In this problem, we have a grid of oranges. Some cells are empty, some have a fresh orange and some have a rotten orange. Each turn, oranges that make contact with a rotten orange to the top, right, bottom or left, will go rotten. This feels like a simplified Conway's Game of Life situation where neighbors affect the values of cells. The problem asks how many iterations through do we need for all the fresh oranges to go rotten? If there ae fresh oranges that can never go rotten, return -1.
Initial approach
My initial brute force approach looped through every cell on every iteration, checking every adjacent value of every cell and resetting the grid with the new value. This worked, but it landed in me in the 7th percentile for runtime.
Optimized approach
There are a few key details I initially missed that allows us to dramatically cut down on complexity.
Each iteration, only the newly rotten oranges can rot more oranges. The oranges that were already rotted have affected the fresh oranges.
There's no reason to check previously rotten oranges or empty cells each iteration.
With that, this problem can be solved with a breadth first search. Initially, I scan the whole grid to get all the rotten oranges and the count of fresh oranges. Then, start with the initial rotten oranges, each round I look at the newly rotten oranges and see if there are any fresh oranges that are now rotten. Each time I find a fresh orange to make rotten, I subtract 1 from our fresh orange count. When there are no fresh oranges left, I return the count of iterations. I also keep track within each iteration whether or not I found new fresh oranges to rot, since uf the answer is ever no, I can end the process and return -1.

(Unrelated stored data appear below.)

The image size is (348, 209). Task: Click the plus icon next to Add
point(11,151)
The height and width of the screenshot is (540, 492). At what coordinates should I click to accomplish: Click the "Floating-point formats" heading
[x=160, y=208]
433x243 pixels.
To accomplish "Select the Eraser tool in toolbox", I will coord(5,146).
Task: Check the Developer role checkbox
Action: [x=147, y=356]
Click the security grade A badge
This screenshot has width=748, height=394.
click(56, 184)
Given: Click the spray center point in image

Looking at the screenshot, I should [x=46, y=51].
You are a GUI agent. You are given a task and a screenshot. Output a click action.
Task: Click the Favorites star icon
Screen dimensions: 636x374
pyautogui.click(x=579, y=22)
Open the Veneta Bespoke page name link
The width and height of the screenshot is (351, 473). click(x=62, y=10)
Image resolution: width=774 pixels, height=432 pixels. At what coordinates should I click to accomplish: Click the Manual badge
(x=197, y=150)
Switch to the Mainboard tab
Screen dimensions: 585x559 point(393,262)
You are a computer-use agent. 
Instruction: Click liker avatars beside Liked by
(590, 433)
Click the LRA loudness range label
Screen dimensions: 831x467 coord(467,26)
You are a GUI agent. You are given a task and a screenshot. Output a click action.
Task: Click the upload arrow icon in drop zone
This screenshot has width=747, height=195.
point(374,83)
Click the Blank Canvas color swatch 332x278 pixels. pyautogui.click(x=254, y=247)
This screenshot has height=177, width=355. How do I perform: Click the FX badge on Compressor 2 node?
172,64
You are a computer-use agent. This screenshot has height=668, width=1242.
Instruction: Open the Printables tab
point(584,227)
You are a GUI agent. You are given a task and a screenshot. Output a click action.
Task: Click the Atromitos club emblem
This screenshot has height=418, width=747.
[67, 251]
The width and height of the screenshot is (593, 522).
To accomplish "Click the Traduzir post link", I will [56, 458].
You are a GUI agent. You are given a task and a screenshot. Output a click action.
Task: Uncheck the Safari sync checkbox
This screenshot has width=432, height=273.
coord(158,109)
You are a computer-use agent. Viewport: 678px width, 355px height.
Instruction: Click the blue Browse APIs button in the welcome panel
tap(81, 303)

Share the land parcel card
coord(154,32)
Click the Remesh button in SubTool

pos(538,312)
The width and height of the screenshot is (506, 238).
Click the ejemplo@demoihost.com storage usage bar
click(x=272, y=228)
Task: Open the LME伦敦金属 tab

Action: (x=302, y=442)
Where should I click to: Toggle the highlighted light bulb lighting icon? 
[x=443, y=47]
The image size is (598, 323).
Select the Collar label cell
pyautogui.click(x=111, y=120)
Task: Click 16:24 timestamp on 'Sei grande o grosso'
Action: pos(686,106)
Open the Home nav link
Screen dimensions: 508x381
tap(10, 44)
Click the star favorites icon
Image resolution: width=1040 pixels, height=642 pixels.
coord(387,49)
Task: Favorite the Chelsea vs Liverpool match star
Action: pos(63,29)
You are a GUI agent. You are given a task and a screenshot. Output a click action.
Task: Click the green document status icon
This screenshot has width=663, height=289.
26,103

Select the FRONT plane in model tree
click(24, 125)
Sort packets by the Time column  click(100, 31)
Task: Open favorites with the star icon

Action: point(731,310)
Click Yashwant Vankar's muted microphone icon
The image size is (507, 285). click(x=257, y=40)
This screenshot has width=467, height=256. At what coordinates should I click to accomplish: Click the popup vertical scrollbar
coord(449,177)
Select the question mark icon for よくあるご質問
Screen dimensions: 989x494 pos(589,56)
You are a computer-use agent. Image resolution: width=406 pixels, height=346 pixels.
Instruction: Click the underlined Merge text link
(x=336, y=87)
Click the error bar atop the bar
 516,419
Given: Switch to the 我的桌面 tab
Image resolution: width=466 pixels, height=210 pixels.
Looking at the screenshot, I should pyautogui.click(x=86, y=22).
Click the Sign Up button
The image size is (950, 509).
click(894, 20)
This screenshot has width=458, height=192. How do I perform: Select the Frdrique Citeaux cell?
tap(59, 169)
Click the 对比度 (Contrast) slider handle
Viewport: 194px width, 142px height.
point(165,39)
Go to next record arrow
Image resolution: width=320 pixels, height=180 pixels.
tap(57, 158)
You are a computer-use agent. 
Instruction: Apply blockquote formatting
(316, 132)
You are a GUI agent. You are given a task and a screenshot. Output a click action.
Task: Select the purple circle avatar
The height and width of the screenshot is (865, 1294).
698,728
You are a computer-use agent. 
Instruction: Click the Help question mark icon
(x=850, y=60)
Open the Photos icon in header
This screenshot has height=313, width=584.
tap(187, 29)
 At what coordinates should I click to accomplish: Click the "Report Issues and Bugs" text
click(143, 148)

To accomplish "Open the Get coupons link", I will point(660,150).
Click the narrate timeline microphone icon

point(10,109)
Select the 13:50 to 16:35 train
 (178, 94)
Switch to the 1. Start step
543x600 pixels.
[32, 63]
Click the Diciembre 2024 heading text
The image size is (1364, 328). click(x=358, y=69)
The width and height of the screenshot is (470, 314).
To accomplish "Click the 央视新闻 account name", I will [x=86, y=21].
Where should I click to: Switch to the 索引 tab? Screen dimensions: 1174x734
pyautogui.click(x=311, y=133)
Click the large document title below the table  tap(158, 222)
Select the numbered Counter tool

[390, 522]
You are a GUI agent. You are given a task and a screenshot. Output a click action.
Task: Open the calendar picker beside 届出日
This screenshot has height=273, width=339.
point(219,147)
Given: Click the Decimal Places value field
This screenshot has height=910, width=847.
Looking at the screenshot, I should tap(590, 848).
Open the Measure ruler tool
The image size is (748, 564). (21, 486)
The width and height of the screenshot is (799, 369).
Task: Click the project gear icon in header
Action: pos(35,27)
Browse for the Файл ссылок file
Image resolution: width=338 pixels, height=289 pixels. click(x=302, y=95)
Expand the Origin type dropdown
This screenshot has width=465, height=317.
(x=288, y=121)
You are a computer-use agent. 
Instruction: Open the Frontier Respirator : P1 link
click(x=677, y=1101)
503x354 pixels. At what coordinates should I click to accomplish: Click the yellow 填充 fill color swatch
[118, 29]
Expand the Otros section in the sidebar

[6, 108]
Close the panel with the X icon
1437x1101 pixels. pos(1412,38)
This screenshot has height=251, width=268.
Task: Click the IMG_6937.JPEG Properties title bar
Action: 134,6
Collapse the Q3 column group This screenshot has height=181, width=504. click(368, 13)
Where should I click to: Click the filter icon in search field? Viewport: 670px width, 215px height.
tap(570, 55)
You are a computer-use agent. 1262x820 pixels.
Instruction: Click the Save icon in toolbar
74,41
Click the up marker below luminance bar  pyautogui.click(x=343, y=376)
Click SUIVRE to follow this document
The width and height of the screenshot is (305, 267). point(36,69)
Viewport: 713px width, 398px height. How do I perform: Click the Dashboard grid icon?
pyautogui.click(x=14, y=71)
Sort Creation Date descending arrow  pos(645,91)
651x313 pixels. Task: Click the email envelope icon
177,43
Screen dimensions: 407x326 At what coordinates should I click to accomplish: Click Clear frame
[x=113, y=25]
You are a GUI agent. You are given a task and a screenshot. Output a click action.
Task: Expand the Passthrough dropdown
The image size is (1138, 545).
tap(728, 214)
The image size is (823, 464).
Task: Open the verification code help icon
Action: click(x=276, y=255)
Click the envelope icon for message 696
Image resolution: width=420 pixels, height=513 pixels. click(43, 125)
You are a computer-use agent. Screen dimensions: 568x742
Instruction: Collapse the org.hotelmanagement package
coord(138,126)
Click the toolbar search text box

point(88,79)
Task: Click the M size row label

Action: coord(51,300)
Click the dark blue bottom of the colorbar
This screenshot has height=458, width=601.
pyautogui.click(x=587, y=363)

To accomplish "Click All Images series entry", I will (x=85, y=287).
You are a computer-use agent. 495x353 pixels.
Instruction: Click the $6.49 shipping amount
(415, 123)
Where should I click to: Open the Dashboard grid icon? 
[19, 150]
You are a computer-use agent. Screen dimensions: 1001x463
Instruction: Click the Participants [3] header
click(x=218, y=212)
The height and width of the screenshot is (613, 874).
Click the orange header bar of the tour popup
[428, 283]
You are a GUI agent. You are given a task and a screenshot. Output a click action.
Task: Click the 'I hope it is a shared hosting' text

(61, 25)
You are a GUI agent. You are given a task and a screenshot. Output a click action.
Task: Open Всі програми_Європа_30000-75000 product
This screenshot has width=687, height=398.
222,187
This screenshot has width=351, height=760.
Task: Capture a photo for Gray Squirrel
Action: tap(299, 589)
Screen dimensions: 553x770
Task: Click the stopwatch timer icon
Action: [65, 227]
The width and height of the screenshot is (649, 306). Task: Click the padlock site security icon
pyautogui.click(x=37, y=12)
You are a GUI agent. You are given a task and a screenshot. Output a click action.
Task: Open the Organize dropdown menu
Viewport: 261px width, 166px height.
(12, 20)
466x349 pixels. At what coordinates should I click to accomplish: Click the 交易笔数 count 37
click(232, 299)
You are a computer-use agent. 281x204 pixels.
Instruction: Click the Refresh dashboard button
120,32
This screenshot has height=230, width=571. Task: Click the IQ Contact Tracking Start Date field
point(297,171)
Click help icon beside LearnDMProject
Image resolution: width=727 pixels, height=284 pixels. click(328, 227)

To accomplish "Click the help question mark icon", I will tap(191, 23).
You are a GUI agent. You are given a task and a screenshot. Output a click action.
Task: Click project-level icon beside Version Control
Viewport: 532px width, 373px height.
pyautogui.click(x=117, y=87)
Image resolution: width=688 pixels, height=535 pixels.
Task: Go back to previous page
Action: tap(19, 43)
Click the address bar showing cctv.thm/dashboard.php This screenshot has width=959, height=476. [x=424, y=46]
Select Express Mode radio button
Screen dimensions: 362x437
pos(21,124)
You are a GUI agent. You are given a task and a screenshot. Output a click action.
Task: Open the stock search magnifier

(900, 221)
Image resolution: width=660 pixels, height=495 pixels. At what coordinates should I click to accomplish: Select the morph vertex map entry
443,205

function orangesRotting(grid: number[][]): number {
let iterations = 0;
let currentGrid = Array.from(grid)
let rottenOranges = [];
let freshOrangeCount = 0;
// initial search
grid.forEach((row, i) => {
row.forEach((cell, j) => {
if (cell === 2) {
rottenOranges.push([i, j])
}
if (cell === 1) {
freshOrangeCount = freshOrangeCount + 1
}
})
})
if (!freshOrangeCount) {
return iterations
}
while (true) {
iterations = iterations + 1
const newRottenOranges = []
let newRotten = false;
const createNewRottenOrange = (y: number, x: number) => {
grid[y][x] = 2;
newRottenOranges.push([y, x])
freshOrangeCount = freshOrangeCount - 1;
newRotten = true;
}
for (let i = 0; i < rottenOranges.length; i++) {
const orange = rottenOranges[i]
const [y, x] = orange;
if (y > 0) {
if (grid[y - 1][x] === 1) {
createNewRottenOrange(y - 1, x);
}
}
if (y < grid.length - 1) {
if (grid[y + 1][x] === 1) {
createNewRottenOrange(y + 1, x);
}
}
if (x > 0) {
if (grid[y][x - 1] === 1) {
createNewRottenOrange(y, x - 1);
}
}
if (x < grid[0].length - 1) {
if (grid[y][x + 1] === 1) {
createNewRottenOrange(y, x + 1);
}
}
}
if (!newRotten && freshOrangeCount > 0) {
return -1
}
if (freshOrangeCount === 0) {
return iterations
}
rottenOranges = newRottenOranges
}
};
This jumps me into the 85% percentile for runtime.
Parting thoughts
It's cool to see the abstract patterns I've learned - Breadth First Search in this case - show up in concrete ways. This is also another example of a situation where I should have stop and evaluated what was true before jumping into the brute force solution, as I may have identified the optimization earlier.